Inflation, lourdeurs administratives, ras-le-bol face au sentiment d'être écrasés par des normes nationales ou européennes, au nom de la transition écologique : les motifs de colère sont diffus. « J'entends et je suis très attentif aux expressions des agriculteurs », a assuré vendredi dans un entretien à la Dépêche du Midi le ministre de l'Agriculture, soulignant « avoir obtenu un budget historique pour notre agriculture de 4 milliards pour les trois prochaines années ».

Lors de sa conférence de presse le 16 janvier, Emmanuel Macron a cité l'agriculture parmi les domaines où il comptait « accélérer » le « réarmement » du pays. Le nouveau Premier ministre Gabriel Attal, lors d'un déplacement le 14 janvier à Caen, avait souligné que « l'un des premiers projets de loi » que présentera son gouvernement concerne « le renouvellement des générations en
agriculture ».  Ce texte, au menu du Conseil des ministres du 24 janvier, prévoit de créer un nouveau diplôme de niveau bac+3, un « bachelor agro », et un guichet unique pour soutenir les candidats à l'installation. La profession, elle, attendait une loi d'orientation plus ambitieuse.

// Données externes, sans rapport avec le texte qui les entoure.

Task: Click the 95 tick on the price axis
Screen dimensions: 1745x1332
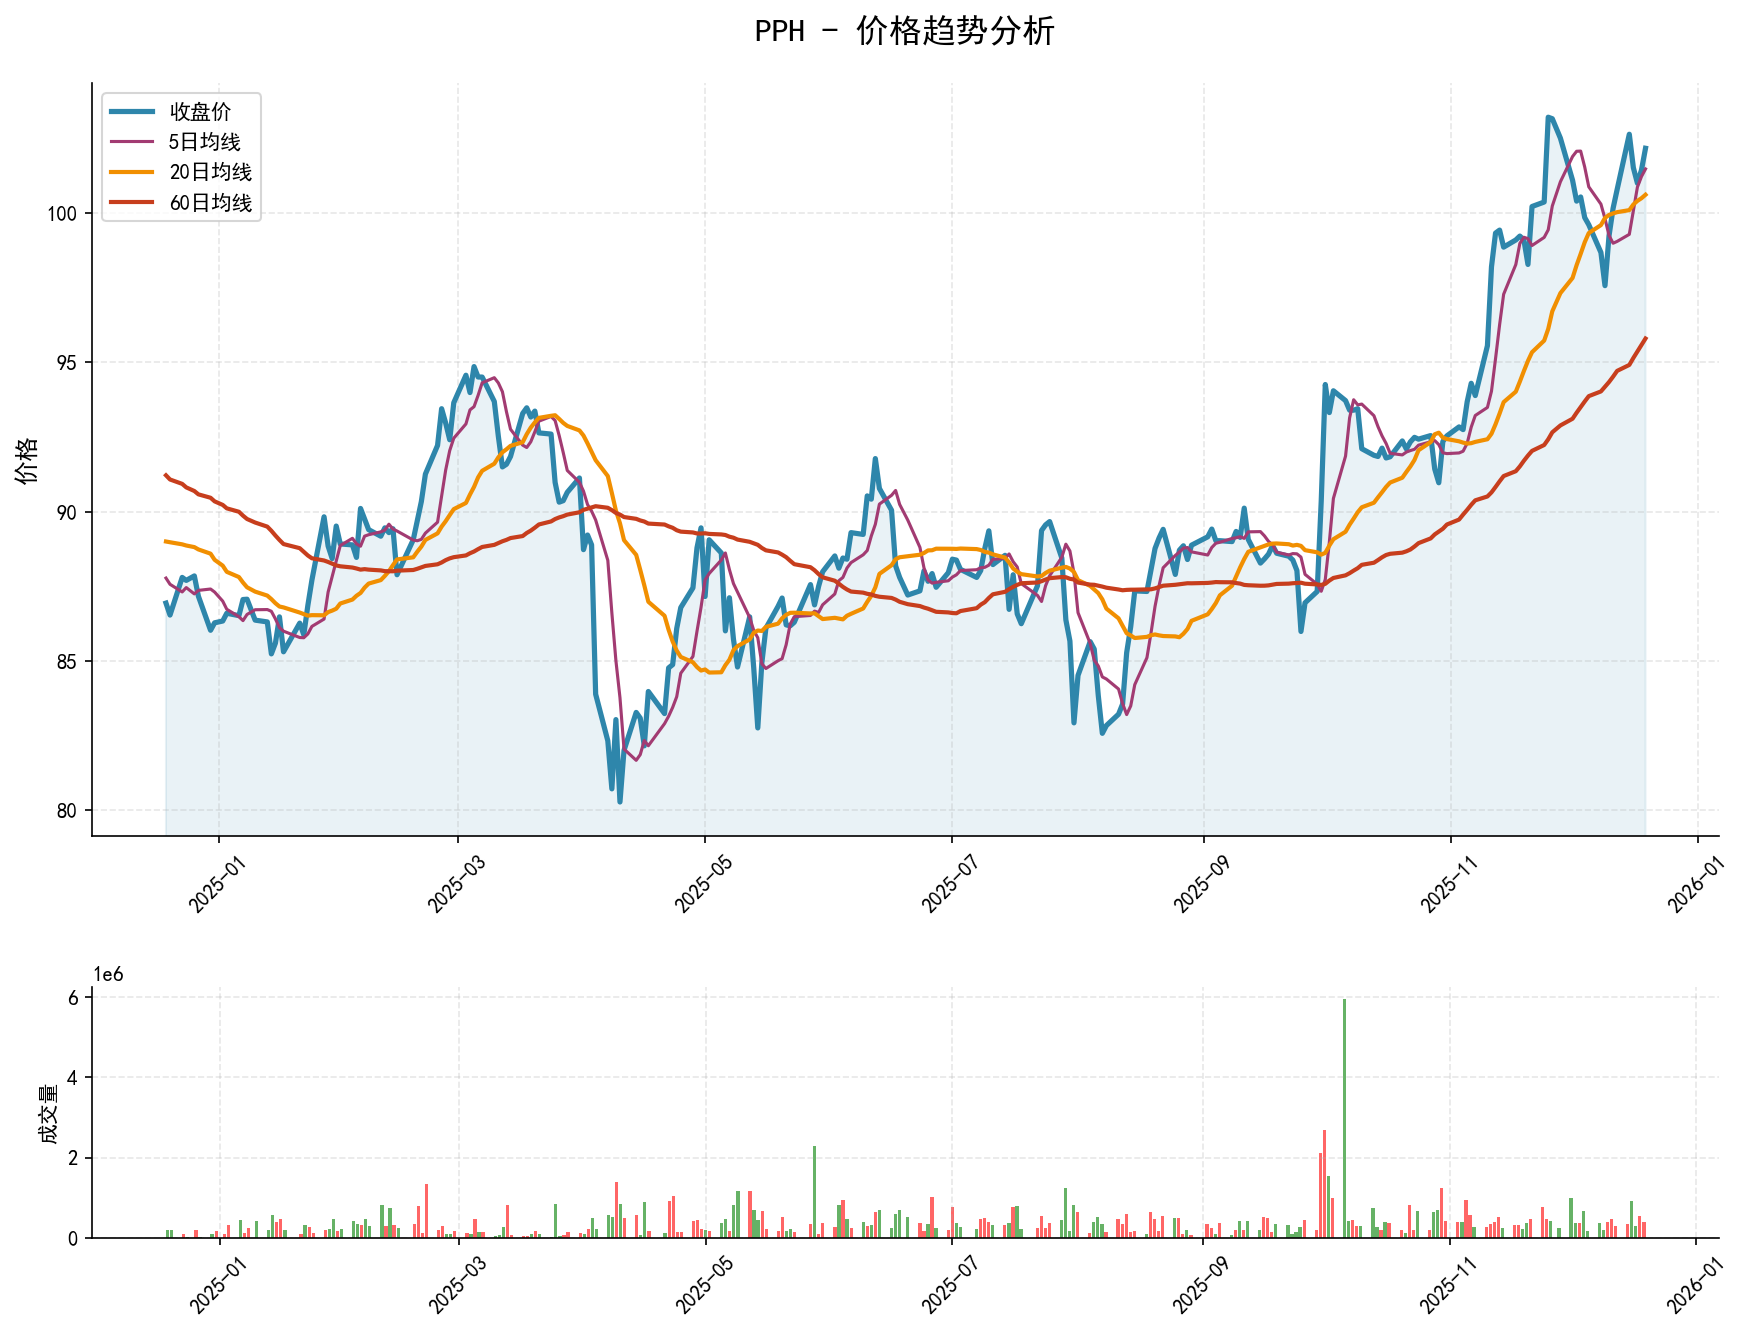Action: coord(68,362)
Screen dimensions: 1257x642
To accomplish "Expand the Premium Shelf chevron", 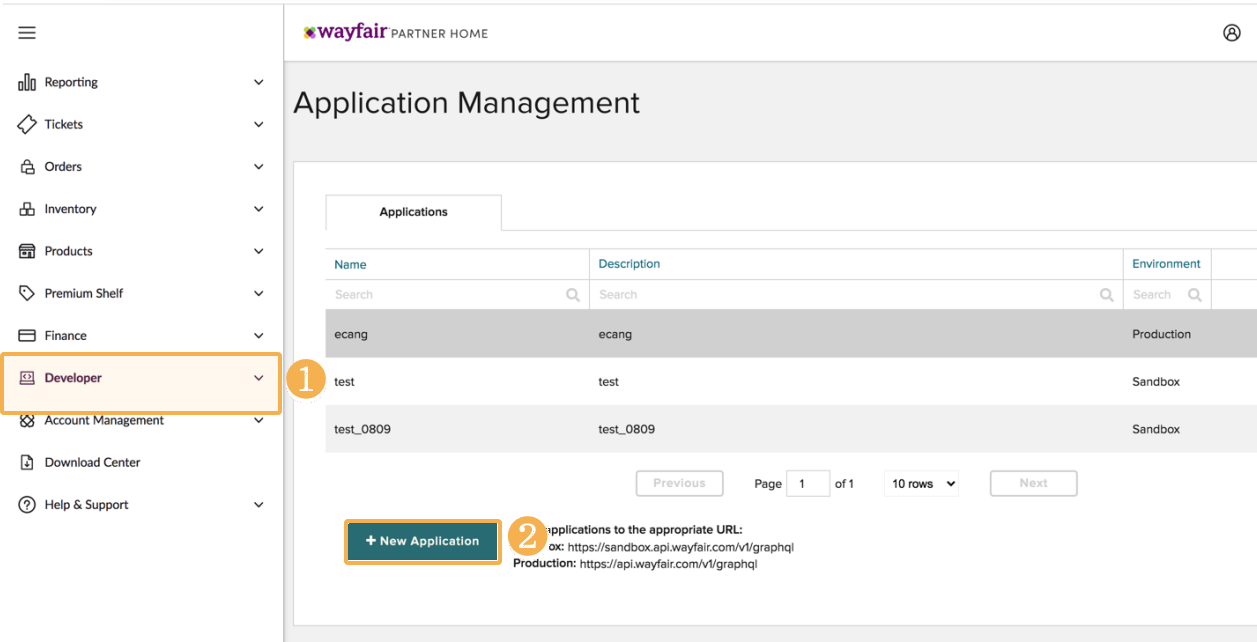I will (259, 294).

L’extrême droite aux aguets

Dans ce climat d'inquiétude, l'extrême droite est aux aguets : reçu vendredi par Gabriel Attal, le président du RN Jordan Bardella lui a demandé de « décréter l'état d'urgence agricole » et « d'instaurer le patriotisme économique pour protéger nos agriculteurs ». M. Bardella, par ailleurs tête de liste du RN aux élections européennes, a prévu de rencontrer samedi des agriculteurs de Gironde pour appuyer leurs revendications. « Le RN cherche à souffler sur les braises de la colère et le désespoir des agriculteurs, mais ce n'est que de l'opportunisme électoral pour les élections européennes », critique Marc Fesneau, fustigeant les élus RN qui « ne travaillent pas au Parlement européen et ne défendent donc pas les agriculteurs au quotidien ». Le ministre devrait s'exprimer dimanche lors de l'émission « Le Grand Jury » RTL/Paris Première/M6/Le Figaro. Lundi, il sera en déplacement en Vendée sur le thème de l'eau en agriculture.

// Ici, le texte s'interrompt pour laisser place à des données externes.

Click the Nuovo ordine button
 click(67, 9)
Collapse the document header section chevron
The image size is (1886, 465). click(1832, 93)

"Je les tiens pour l'instant, mais attention ça pourrait déborder"

Jérémy Decerle, eurodéputé Renaissance et ancien président des Jeunes agriculteurs « ne sous-estime pas le mouvement, la détresse des agriculteurs ». « Mais je ne suis pas convaincu que cela finisse sur des mouvements impressionnants, car je ne crois pas que l'engagement du gouvernement soit à côté de la plaque », dit-il.  L'ancien éleveur et ancien député Renaissance Jean-Baptiste Moreau se montre plus inquiet : « il y a un truc qui bout depuis longtemps à la base » et qui pourrait « se finir en violences ».

Pour le politologue Eddy Fougier, « le gouvernement a très peur de rallumer la mèche des gilets jaunes et d'un basculement d'une partie du monde agricole vers le RN qui se structure autour d'un credo anti-écologie punitive ». Selon lui, le message de la FNSEA au pouvoir « consiste à dire : " je les tiens pour l'instant, mais attention ça pourrait déborder " ».